- [Selected extract]
......

But this part is just sitting on the table. If we were to take an endmill along the front edge, it’d cut a straight line in relation to the machine, not necessarily the part. As such, we need to make the part close to being in the same axis as the X and Y of the machine.

You can use a dial indicator and a hammer to accomplish this task.

When you set the part up, it’s best to have the clamps all finger tight, but to have one point to be your zero position, and to clamp this fairly tight. This will act as a pivot point and help with dialing in the part quicker and more accurately. This takes a bit of practice to get the hang of, but it’s not that bad once you’ve done it a few hundred times.

First, you take a dial indicator, touch it to your part and set the dial to read zero.

indicating 1

Next, run the dial indicator along the side of the part, noting which direction the dial is turning and by how much. In the below image we see that the dial is 90 degrees from our starting position, indicating it’s about 0.015” off the access.

indicating 2

What you want to do, is to use a hammer and gently tap the piece to move the dial in the opposite way it was moving, to align it with the zero point.

The key to this is to go back to your starting point, RE-ZERO your dial, and then continue along to the other side. Gently knocking the part towards zero each time.

indicating 3

In the above photo you can see we’re out about 0.001” over the 16” of travel. This is just fine for the part we’re going to machine. And this only took about two minutes. Once you get the hang of it, you can accomplish this task quite quickly.

And now, tighten all the clamps and you’re ready to machine a part that will hopefully be accurate!

Next we’ve got to set the machine up, and find the edge of the part in order to tell the machine the Work Coordinate System (G54), ie the location of the part in relation to the machine. We can use an edge finder to do this.

edge find

Milling

Next, we’re going to start cutting and make a mess.

We used just a few different tools on this part.

Tools Used For these parts

  • 3” face mill
  • 1/2” Spot Drill
  • 2.9 mm drill (more on this later.)
  • 5 mm drill
  • 3/4” 2 flute, High Speed Steel End Mill
  • 1/2” 3 flute HSS End Mill

The speeds and feeds for the endmills were very very conservative. part of the reason for this was the fixturing of the parts. They weren’t clamped down as tight as Garrett would have liked, and to compensate, we just run the milling tools slower (the drilling doesn’t matter so much.)

Speeds and feeds were around 60 ipm and 5000 RPM for the 3/4” endmill.

Now we just need a brave man to push the button for us....

denny

And …

milling

And here’s one of the finished parts in the machine, ready to be pulled out.

milling 2

And here’s the first two parts milled and bolted together for a test fit.

......

- [Raw data]

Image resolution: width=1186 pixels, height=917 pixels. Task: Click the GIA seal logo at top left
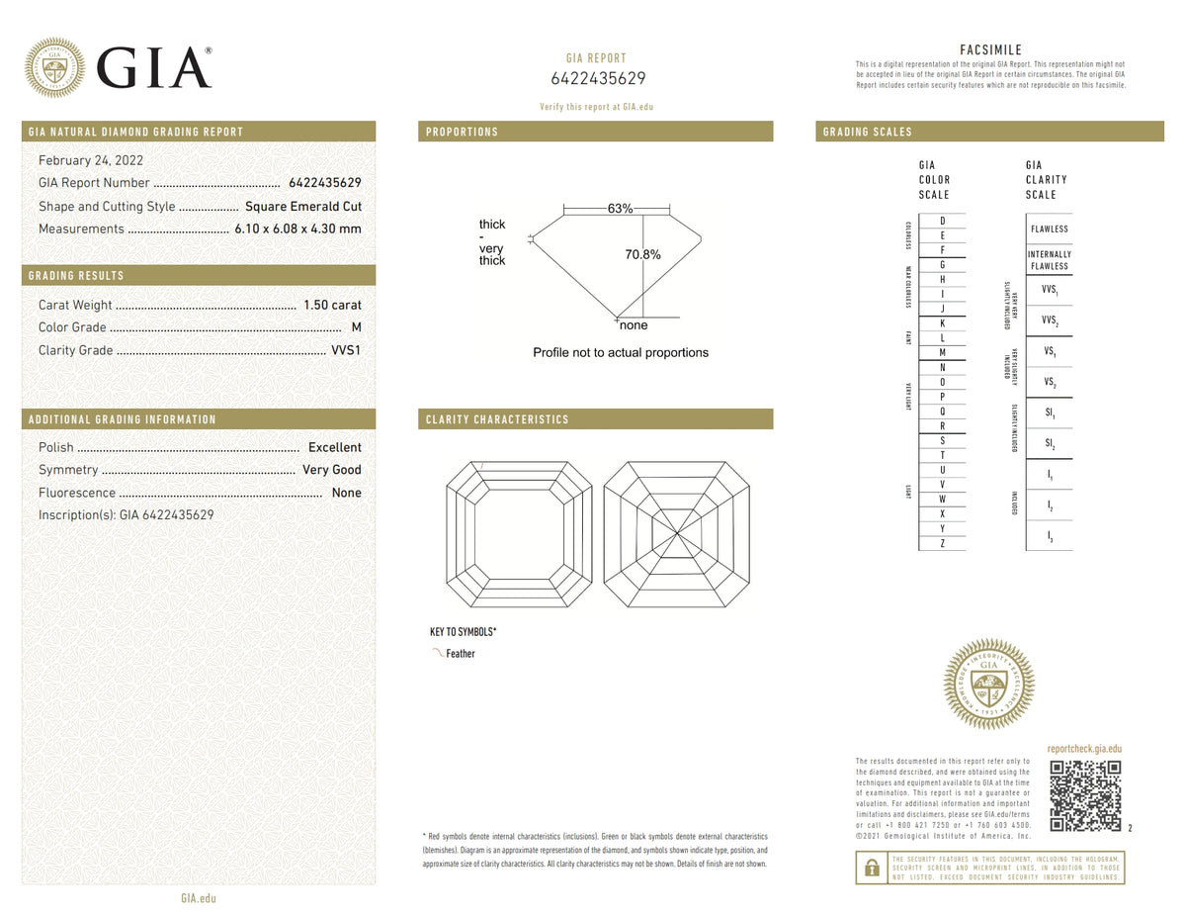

......

- [Task details] Translate this sentence from the milling text into Spanish: "First, you take a dial indicator, touch it to your part and set the dial to read zero."

- [Answer to this problem] Primero, toma un indicador de carátula, tócalo contra tu pieza y ajusta la carátula para que marque cero.